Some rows
******************************
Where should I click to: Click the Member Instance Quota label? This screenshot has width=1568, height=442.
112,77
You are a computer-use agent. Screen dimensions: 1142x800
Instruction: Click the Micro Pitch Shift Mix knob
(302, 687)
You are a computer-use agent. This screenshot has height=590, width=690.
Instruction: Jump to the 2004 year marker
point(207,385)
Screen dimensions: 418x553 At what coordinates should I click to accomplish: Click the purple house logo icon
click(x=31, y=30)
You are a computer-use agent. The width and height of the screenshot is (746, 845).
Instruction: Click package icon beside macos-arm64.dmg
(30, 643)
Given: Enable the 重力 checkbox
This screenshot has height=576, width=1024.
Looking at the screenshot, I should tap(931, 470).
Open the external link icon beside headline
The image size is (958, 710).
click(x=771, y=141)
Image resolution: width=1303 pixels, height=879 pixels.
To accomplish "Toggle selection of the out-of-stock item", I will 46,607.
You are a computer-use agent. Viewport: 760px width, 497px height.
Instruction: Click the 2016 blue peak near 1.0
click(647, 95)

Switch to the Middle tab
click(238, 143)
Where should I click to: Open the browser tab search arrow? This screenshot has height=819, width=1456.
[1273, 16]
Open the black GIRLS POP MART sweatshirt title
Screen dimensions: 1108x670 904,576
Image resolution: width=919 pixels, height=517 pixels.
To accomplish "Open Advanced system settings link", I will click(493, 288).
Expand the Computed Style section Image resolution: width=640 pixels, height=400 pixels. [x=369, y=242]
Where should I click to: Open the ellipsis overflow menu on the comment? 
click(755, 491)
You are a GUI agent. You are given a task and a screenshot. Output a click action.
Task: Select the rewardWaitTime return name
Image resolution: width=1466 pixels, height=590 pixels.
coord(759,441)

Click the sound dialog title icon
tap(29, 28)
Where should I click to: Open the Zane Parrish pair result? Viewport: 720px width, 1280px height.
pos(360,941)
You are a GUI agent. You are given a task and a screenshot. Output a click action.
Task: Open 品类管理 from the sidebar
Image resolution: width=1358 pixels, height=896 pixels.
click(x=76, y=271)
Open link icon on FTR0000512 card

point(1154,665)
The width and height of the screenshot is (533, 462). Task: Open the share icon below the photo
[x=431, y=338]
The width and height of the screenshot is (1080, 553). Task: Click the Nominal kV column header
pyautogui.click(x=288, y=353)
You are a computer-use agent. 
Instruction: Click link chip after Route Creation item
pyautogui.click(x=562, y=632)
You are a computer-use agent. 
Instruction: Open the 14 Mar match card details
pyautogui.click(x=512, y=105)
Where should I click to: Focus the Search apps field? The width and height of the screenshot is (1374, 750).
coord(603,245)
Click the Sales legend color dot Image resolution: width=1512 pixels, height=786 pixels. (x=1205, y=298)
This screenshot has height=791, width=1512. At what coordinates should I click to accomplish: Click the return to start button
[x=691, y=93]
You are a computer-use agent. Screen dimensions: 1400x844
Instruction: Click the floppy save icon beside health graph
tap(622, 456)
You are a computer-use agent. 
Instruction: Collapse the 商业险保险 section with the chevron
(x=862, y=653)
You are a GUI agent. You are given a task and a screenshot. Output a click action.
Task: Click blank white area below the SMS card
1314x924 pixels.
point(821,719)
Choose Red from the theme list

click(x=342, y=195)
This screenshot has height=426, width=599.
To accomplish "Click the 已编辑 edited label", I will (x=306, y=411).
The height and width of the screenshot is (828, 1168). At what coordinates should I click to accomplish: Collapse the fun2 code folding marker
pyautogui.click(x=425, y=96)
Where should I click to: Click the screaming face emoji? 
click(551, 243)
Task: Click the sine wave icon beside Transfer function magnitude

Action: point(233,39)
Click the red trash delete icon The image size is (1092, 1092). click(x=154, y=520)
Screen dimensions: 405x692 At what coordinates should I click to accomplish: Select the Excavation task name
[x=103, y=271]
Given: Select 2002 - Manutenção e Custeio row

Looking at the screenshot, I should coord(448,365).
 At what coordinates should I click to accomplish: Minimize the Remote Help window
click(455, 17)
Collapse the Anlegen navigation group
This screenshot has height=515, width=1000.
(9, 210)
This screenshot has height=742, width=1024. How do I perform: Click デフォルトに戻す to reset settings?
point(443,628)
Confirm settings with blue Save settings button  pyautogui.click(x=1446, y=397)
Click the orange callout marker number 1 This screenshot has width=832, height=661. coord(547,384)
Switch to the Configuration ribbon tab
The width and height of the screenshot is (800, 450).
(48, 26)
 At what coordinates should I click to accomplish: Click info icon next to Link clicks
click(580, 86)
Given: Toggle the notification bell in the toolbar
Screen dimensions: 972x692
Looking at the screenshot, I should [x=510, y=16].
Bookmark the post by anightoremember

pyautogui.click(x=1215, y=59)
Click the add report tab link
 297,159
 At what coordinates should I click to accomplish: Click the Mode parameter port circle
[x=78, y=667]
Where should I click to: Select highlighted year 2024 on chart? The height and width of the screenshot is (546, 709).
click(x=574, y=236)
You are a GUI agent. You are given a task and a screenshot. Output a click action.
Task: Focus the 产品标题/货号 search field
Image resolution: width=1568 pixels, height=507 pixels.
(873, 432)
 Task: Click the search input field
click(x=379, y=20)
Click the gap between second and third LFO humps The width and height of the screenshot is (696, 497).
******************************
▸ Exercise requirements
Which lines of the rows above contain the string "will"? Pull out each of them.

▸ Exercise result
To accomplish "Toggle selection of the out-of-stock item", I will 46,607.
To accomplish "Open Advanced system settings link", I will click(493, 288).
To accomplish "Click the 已编辑 edited label", I will (x=306, y=411).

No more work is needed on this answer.